Sonhei que tinha uma grande ferida em minha perna, na região da coxa, uma ferida aberta, bem característica de úlceras profundas. Eu corria em alguma movimentação estranha com uma aglomeração muito grande de pessoas que também corriam, mas, aparentemente, exceto eu todos pareciam tranquilos, conversavam normalmente. Eu procurava minha namorada para tentar contá-la sobre a ferida, preocupada e sem me lembrar como ela havia se formado, mas quando eu a encontrava ela me dizia com tom de obviedade que eu mesma é que devia cuidá-la. A partir de então eu passava a buscar pelos materiais para cuidar da lesão, mas sabia que naquele contexto não haviam materiais, e sem eles, eu provavelmente perderia minha perna. A sensação de desespero era resolver sozinha algo que dependia de materiais que não estavam ali. Não me lembro de como terminou após esse momento.
Que associações você faz entre seu sonho e o momento de pandemia?

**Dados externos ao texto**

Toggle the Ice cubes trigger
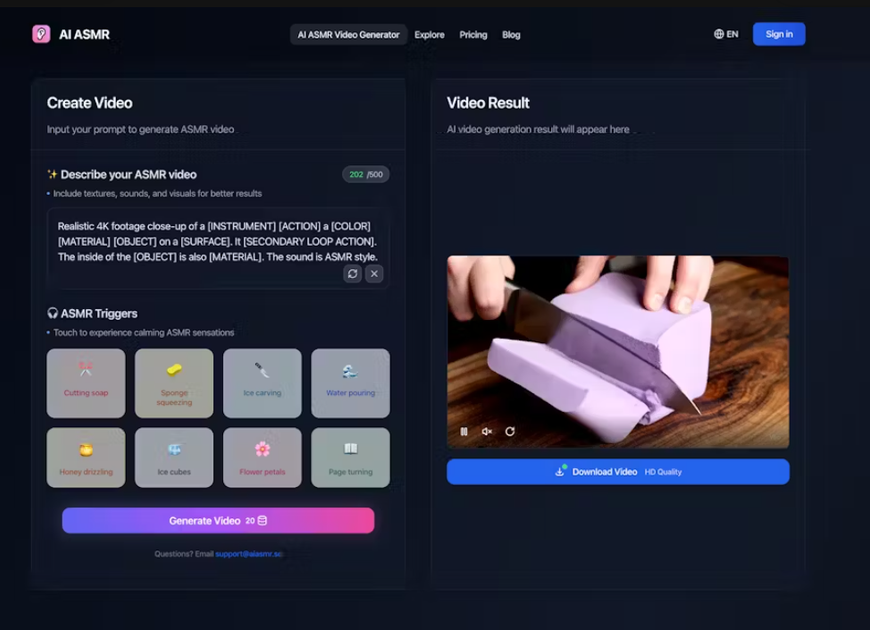 tap(173, 456)
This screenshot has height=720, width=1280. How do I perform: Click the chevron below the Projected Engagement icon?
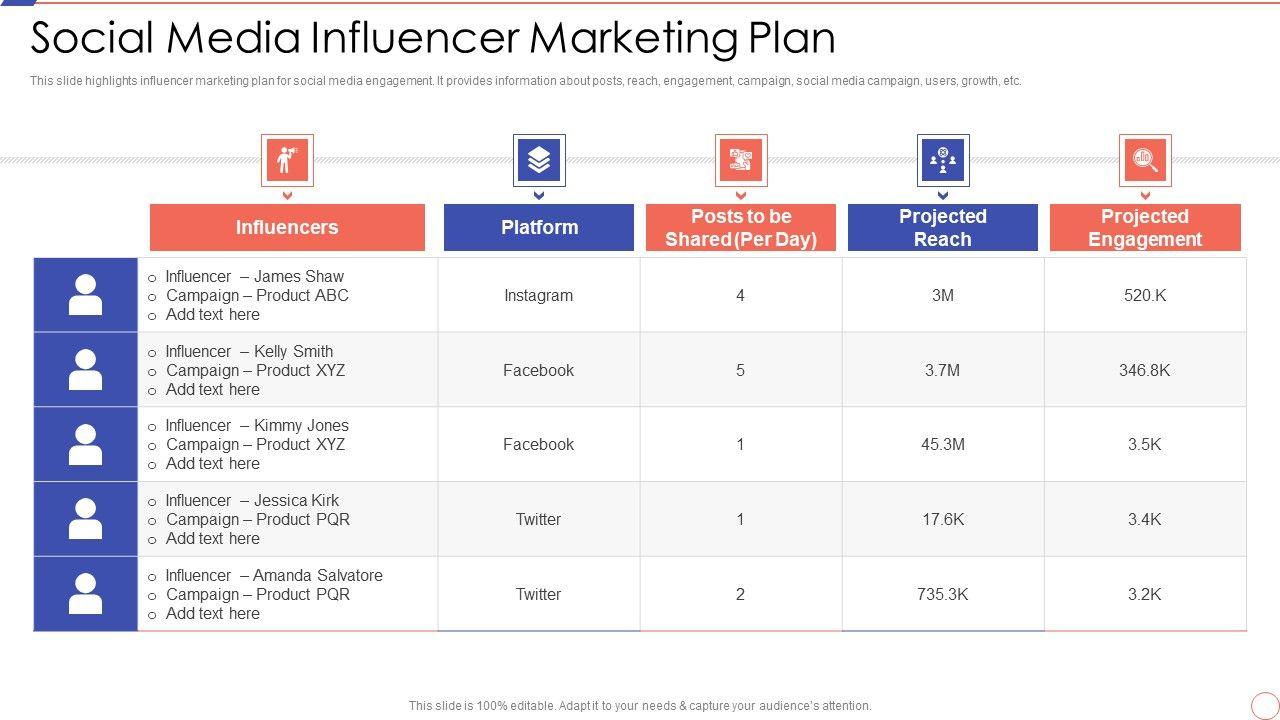pyautogui.click(x=1145, y=196)
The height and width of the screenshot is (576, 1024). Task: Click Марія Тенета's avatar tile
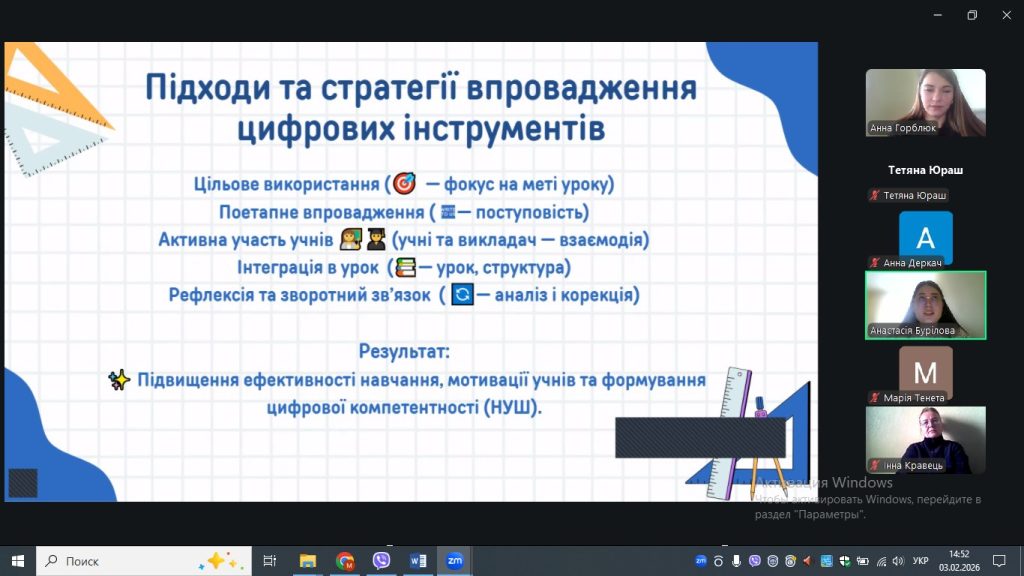coord(925,373)

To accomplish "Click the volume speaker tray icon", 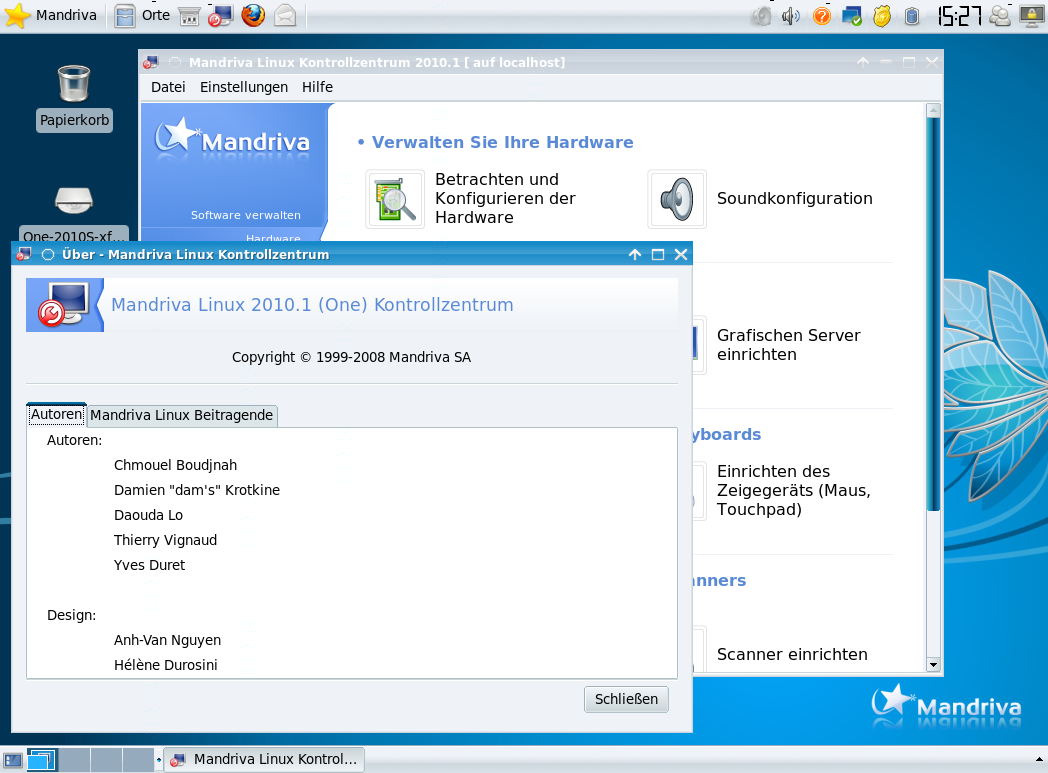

Sou enfermeira e um dos maiores desafios da minha carreira sempre foi aprender a cuidar de feridas grandes que é algo que eu não gosto mas preciso aprender. Em um momento em que me sinto impotente, correndo para todos os lados em busca de ajuda, ter de resolver algo que tenho limitações práticas sozinha e sem materiais me relacionou muito com o sentimento que venho sentindo como profissional nesta pandemia. Um sentimento de solidão em meio ao caos, em que algumas pessoas agem com certa normalidade e banalização dos fatos, e sem suporte, sem materiais de proteção, com risco de perder entes queridos. É como a ferida aberta em minha perna do sonho.